Minister of Health and Care Services
- In office 20 October 2009 – 21 September 2012
- Prime Minister: Jens Stoltenberg
- Preceded by: Bjarne Håkon Hansen
- Succeeded by: Jonas Gahr Støre

Member of the Norwegian Parliament
- In office 1 October 2005 – 30 September 2013
- Deputy: Dag Ole Teigen Tove Linnea Brandvik
- Constituency: Hordaland

Chief Commissioner of Bergen
- In office 26 June 2000 – 27 October 2003
- Mayor: Ingmar Ljones Kristian Helland
- Preceded by: Position established
- Succeeded by: Monica Mæland

Mayor of Bergen
- In office 25 October 1999 – 26 June 2000
- Deputy: Ingmar Ljones
- Preceded by: Ingmar Ljones
- Succeeded by: Ingmar Ljones

Deputy Mayor of Bergen
- In office 1998 – 25 October 1999
- Mayor: Ingmar Ljones
- Preceded by: Ole-Jørgen Johannessen
- Succeeded by: Ingmar Ljones

Personal details
- Born: Anne-Grete Hjelle 21 October 1949 (age 76) Bergen, Hordaland, Norway
- Party: Labour
- Spouse: Arve Strøm-Erichsen ​(m. 1971)​
- Children: 2

= Anne-Grete Strøm-Erichsen =

Norwegian politician

Anne-Grete Hjelle Strøm-Erichsen (born 21 October 1949 in Bergen) is a Norwegian politician for the Labour Party.

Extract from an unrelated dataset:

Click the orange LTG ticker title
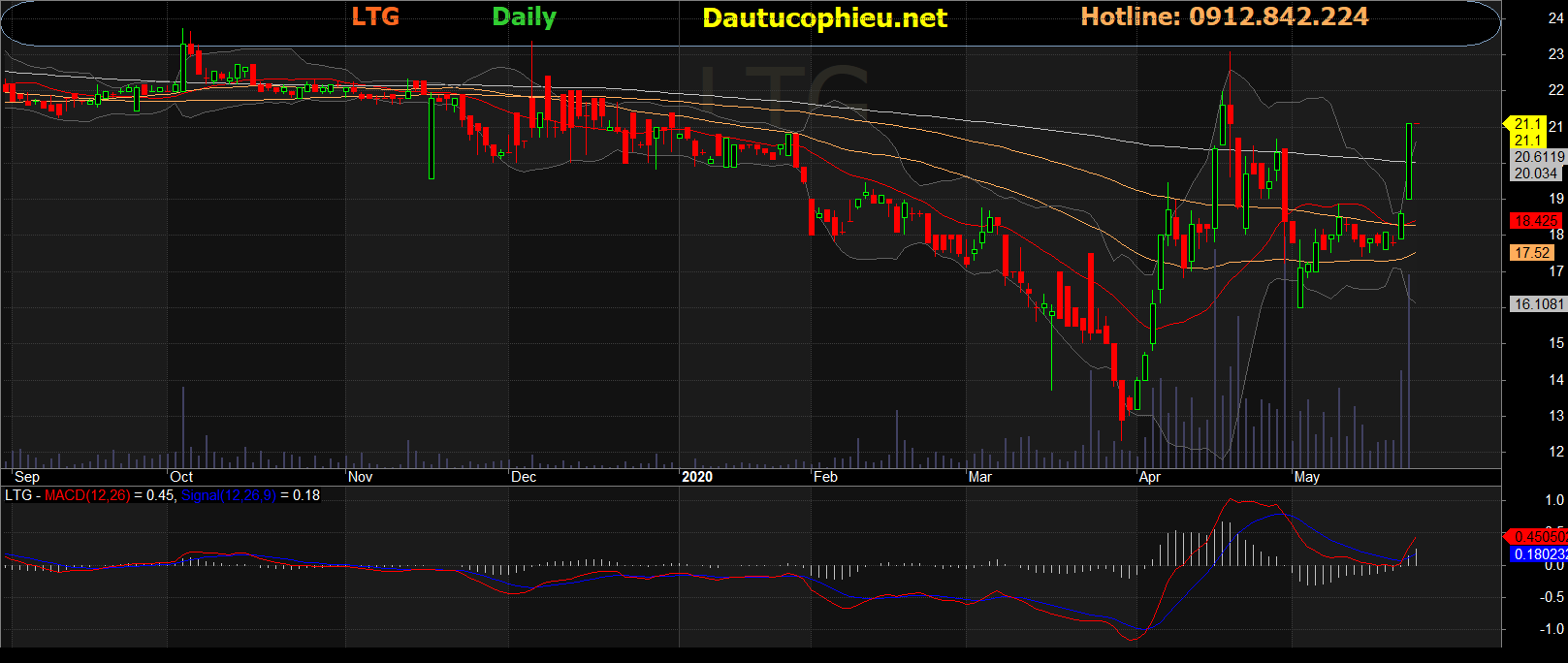 (x=375, y=16)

She served as minister of defence from 2005 to 2009 and again from 2012 to 2013. She also served as minister of health and care services from 2009 to 2012. In local politics, she served as the mayor of Bergen from 1999 to 2000 and its first chief commissioner from 2000 to 2003.

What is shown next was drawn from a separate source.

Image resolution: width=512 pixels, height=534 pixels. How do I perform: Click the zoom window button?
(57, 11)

==Education and early career==
Strøm-Erichsen was educated in EDB engineering at Bergen University College in 1974. She then studied at the South Dakota School of Mines & Technology in the United States until 1981 and worked with the EDB systems at the University of Bergen until 1984. She was later senior consultant in Siemens Nixdorf from 1988 to 1991 and BDC AS from 1991 to 1995.

== Political career ==
===Local politics===
Strøm-Erichsen was mayor of Bergen from 1999 to 2000 and chaired its city council from 2000 to 2003. Being mayor, she was the president of the Organization of World Heritage Cities from 1999 to 2001. She also chaired the county party chapter from 1997 to 1999, and was a member of the Labour Party central committee from 2002 to 2007.

===First term as Minister of Defence===
She was elected to the Storting from Hordaland in the 2005 election. On 17 October 2005, she was appointed minister of defence in the Red-Green Coalition government headed by Jens Stoltenberg. Her seat in parliament was taken by Dag Ole Teigen.

In September 2007, Strøm-Erichsen expressed that Norwegian special forces in Afghanistan could have killed hostile elements, further adding that there was reason to believe that they had, and it was "not something we hide".

In April 2008, Strøm-Erichsen received tenders from the aircraft manufacturers Saab and Lockheed Martin to deliver the new fighter jets to the Norwegian Air Force. The respective manufacturers' aircraft were presented by the U.S Ambassador to Norway Benson K. Whitney and Swedish Defence Minister Sten Tolgfors respectively. Strøm-Erichsen described it as a difficult decision to make, as the two aircraft represent different military operational qualities with different industrial agreements at the bottom.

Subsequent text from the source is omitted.